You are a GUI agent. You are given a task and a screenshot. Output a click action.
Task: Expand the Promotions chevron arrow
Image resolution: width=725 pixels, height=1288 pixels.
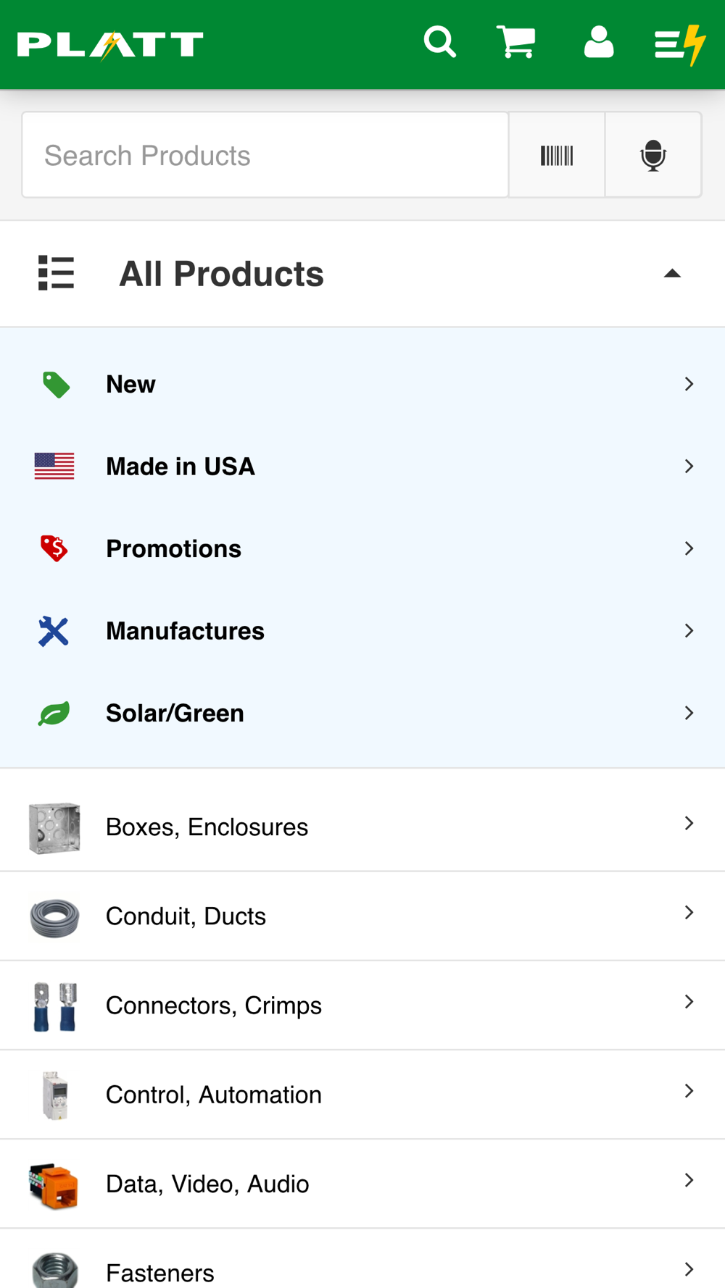(689, 548)
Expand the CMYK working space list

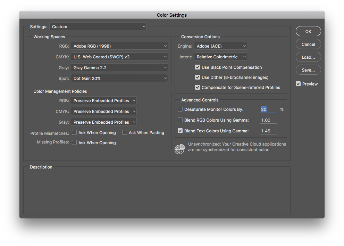coord(119,57)
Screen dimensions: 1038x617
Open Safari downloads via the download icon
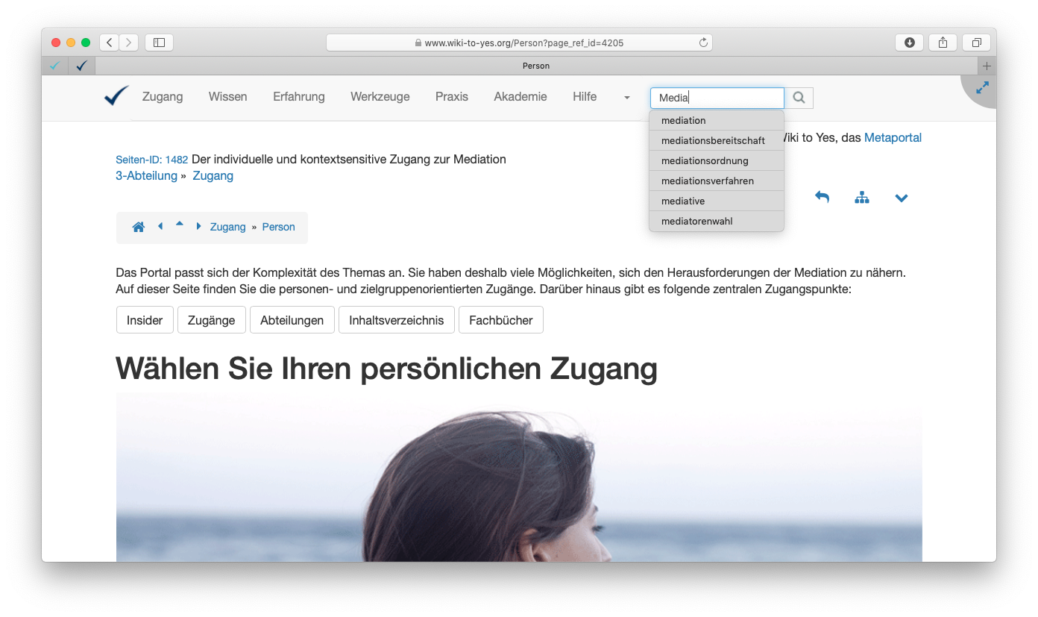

**WHAT IS BEING ASKED**:
Please repeat all of the entries above word for word, but drop any pictures.

**WRITTEN RESPONSE**:
You are a GUI agent. You are given a task and a screenshot. Output a click action.
Task: Expand the Promotions chevron arrow
Image resolution: width=725 pixels, height=1288 pixels.
(689, 548)
Expand the CMYK working space list

coord(119,57)
Screen dimensions: 1038x617
Open Safari downloads via the download icon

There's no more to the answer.